Archive for May 25, 2006

Pain, pain, go away…for now

Do you think the pain of infertility will ever go away?  Does finally having a baby make the sting any less?  As much as I want the pain to go away, I am not sure I want the memory to go away.  Does that even make sense or has this process really messed me up?!? 

This pain is awful.  It’s a weight that no matter how hard I try to get rid of, won’t go away.  I go through spurts where I am able to grab my life back from the clenches of infertility and live as if being childless would / could be OK for me.  Its fake, but it seems to work for short periods of time.  Then something happens and I am right back to letting this awful circumstance rule my life again.  Right now I am somewhere in between.

My first IVF ended May 11 with the result none of us want; not that it was unexpected, I mean for most the first round is nothing more than diagnostic – but even knowing that I still hoped that I would be one of the lucky ones.  I cried the night I took my first HPT, even knowing it was too early; I still knew it was right.  Sometimes I feel I know my body too well, and just waste HPTs confirming what I feel.  I cried in the bathroom.  I cried on the couch. I cried in the shower, and as I did, I apologized over and over to my embryos for not being able to bring them to life.   I cried in bed.  DH held me and said it would be OK. He reminded me “we have 2 beautiful embryos sitting in a freezer in
Syracuse” (he probably could have used better wording, because somehow that makes them seem like inanimate objects, and not potential life).  But it was good.  I think for the first time he may have actually gotten how painful this all is for me.  I have not cried since then – and as much as I think the bottle of Lambrusco helped the night of my beta, I think it was really his attempt to try and express his understanding that truly helped me to accept it and move forward.  I am however still sad that my 2 “excellent” embryos failed to implant – and for that I am somewhat relieved – but I don’t really know why.   A big part of me does not want to forget this pain and I almost feel guilty for the sense of excitement (however cautious it may be) I have for our upcoming FET.

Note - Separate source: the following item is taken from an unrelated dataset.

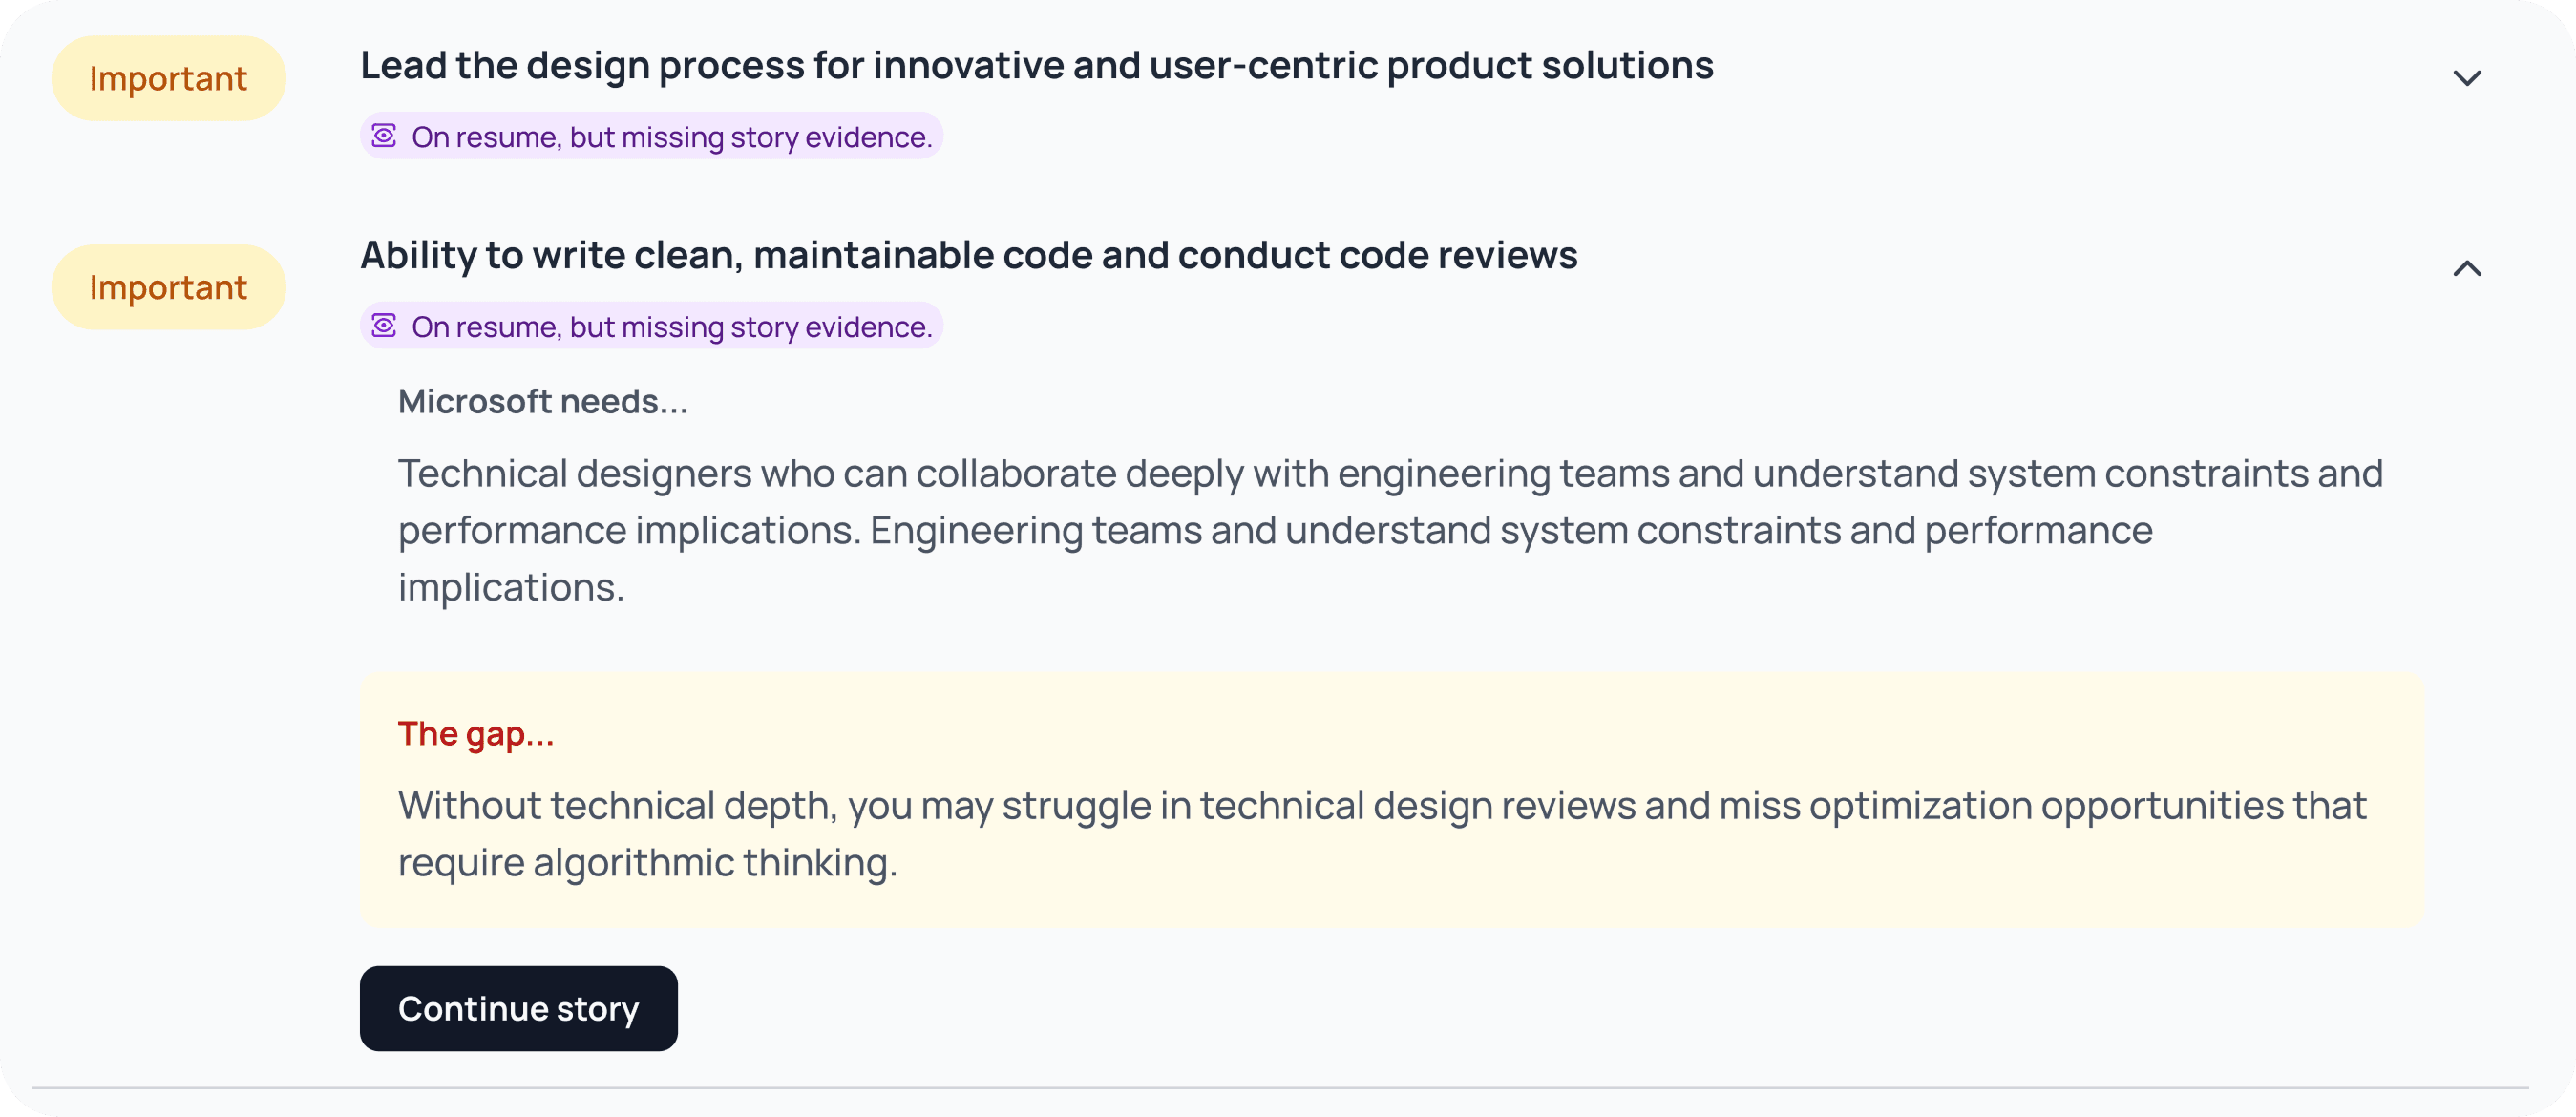This screenshot has height=1117, width=2576.
Task: Click the red 'The gap...' heading
Action: pyautogui.click(x=476, y=734)
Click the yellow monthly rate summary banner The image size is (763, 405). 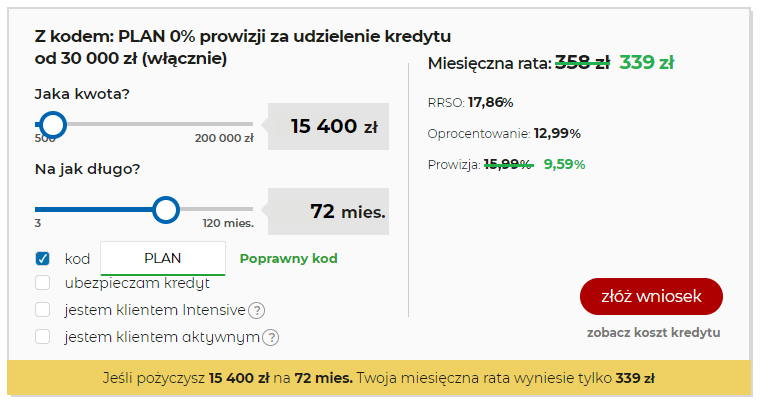coord(379,378)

I ask the question above because I think that some people forget.  I think my mom is one of them.  She and my dad struggled for 7 years to have a child.  I eventually arrived in their lives through adoption.  It has not been until recently that I came to question whether or not the presence of a child in their life together somehow erased the pain they had once felt.  I sense this whenever they try console me over our infertility. Although I know they mean well, the comments they make to me are as senseless as if they were coming from the mouth of a fertile.  I get the “it takes time”, “relax”, “it’ll happen” from them every time.  Did people not say this to them?  Have they forgotten the sting of these comments?  Have they forgotten what it feels like to look down the road of childless (not by choice) living?

If you have overcome infertility…do you really remember what it is like?  Be honest, I am asking not to provoke anyone, but am truly curious.  Does the joy of you little one really make the pain go away?  Because, I am not sure I really want it to.  This pain has made me in part who I am.  I want to remember the struggle – the pain.  I think.  Tell me if I am wrong.  I really want to know.